*** Opening of Material shown ***

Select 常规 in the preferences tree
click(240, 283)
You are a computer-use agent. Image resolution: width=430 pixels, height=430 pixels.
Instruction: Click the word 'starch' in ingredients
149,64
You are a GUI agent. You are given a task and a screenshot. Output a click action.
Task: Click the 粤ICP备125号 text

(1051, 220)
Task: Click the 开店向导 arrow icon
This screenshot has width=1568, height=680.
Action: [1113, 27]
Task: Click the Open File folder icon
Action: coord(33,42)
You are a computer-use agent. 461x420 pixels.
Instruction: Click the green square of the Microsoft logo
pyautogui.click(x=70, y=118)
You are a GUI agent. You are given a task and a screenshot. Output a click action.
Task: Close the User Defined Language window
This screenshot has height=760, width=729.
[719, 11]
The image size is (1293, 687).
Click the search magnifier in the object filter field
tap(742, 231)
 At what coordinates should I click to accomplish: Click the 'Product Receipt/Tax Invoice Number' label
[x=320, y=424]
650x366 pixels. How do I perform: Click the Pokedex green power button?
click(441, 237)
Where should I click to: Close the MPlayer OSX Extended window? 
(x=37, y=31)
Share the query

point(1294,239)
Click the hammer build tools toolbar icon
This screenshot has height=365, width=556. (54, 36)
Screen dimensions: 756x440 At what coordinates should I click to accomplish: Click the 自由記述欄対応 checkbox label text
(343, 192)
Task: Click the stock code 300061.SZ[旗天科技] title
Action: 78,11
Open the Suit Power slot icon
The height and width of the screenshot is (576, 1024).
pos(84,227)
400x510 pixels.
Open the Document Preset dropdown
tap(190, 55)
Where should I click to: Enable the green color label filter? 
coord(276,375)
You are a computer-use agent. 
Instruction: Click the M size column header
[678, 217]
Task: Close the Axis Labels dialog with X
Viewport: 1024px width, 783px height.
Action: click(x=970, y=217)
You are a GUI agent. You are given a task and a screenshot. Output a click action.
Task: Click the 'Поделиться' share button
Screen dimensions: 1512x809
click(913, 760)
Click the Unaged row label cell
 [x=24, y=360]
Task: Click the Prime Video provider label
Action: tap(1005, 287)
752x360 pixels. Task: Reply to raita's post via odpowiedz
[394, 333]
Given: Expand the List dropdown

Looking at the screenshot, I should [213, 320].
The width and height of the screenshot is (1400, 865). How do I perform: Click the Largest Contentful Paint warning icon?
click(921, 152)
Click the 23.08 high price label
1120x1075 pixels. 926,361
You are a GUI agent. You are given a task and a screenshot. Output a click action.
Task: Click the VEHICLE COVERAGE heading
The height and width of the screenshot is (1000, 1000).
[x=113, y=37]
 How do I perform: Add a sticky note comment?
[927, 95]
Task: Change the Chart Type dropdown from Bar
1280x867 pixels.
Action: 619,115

*** Close of Material shown ***

▸ To do:
Nothing added, nothing dropped: copy the data above.

▸ Answer box:
Select 常规 in the preferences tree
click(240, 283)
You are a computer-use agent. Image resolution: width=430 pixels, height=430 pixels.
Instruction: Click the word 'starch' in ingredients
149,64
You are a GUI agent. You are given a task and a screenshot. Output a click action.
Task: Click the 粤ICP备125号 text

(1051, 220)
Task: Click the 开店向导 arrow icon
This screenshot has width=1568, height=680.
Action: [1113, 27]
Task: Click the Open File folder icon
Action: coord(33,42)
You are a computer-use agent. 461x420 pixels.
Instruction: Click the green square of the Microsoft logo
pyautogui.click(x=70, y=118)
You are a GUI agent. You are given a task and a screenshot. Output a click action.
Task: Close the User Defined Language window
This screenshot has height=760, width=729.
[719, 11]
The image size is (1293, 687).
Click the search magnifier in the object filter field
tap(742, 231)
 At what coordinates should I click to accomplish: Click the 'Product Receipt/Tax Invoice Number' label
[x=320, y=424]
650x366 pixels. How do I perform: Click the Pokedex green power button?
click(441, 237)
Where should I click to: Close the MPlayer OSX Extended window? 
(x=37, y=31)
Share the query

point(1294,239)
Click the hammer build tools toolbar icon
This screenshot has height=365, width=556. (54, 36)
Screen dimensions: 756x440 At what coordinates should I click to accomplish: Click the 自由記述欄対応 checkbox label text
(343, 192)
Task: Click the stock code 300061.SZ[旗天科技] title
Action: 78,11
Open the Suit Power slot icon
The height and width of the screenshot is (576, 1024).
pos(84,227)
400x510 pixels.
Open the Document Preset dropdown
tap(190, 55)
Where should I click to: Enable the green color label filter? 
coord(276,375)
You are a computer-use agent. 
Instruction: Click the M size column header
[678, 217]
Task: Close the Axis Labels dialog with X
Viewport: 1024px width, 783px height.
Action: click(x=970, y=217)
You are a GUI agent. You are given a task and a screenshot. Output a click action.
Task: Click the 'Поделиться' share button
Screen dimensions: 1512x809
click(913, 760)
Click the Unaged row label cell
 [x=24, y=360]
Task: Click the Prime Video provider label
Action: tap(1005, 287)
752x360 pixels. Task: Reply to raita's post via odpowiedz
[394, 333]
Given: Expand the List dropdown

Looking at the screenshot, I should [213, 320].
The width and height of the screenshot is (1400, 865). How do I perform: Click the Largest Contentful Paint warning icon?
click(921, 152)
Click the 23.08 high price label
1120x1075 pixels. 926,361
You are a GUI agent. You are given a task and a screenshot. Output a click action.
Task: Click the VEHICLE COVERAGE heading
The height and width of the screenshot is (1000, 1000).
[x=113, y=37]
 How do I perform: Add a sticky note comment?
[927, 95]
Task: Change the Chart Type dropdown from Bar
1280x867 pixels.
Action: 619,115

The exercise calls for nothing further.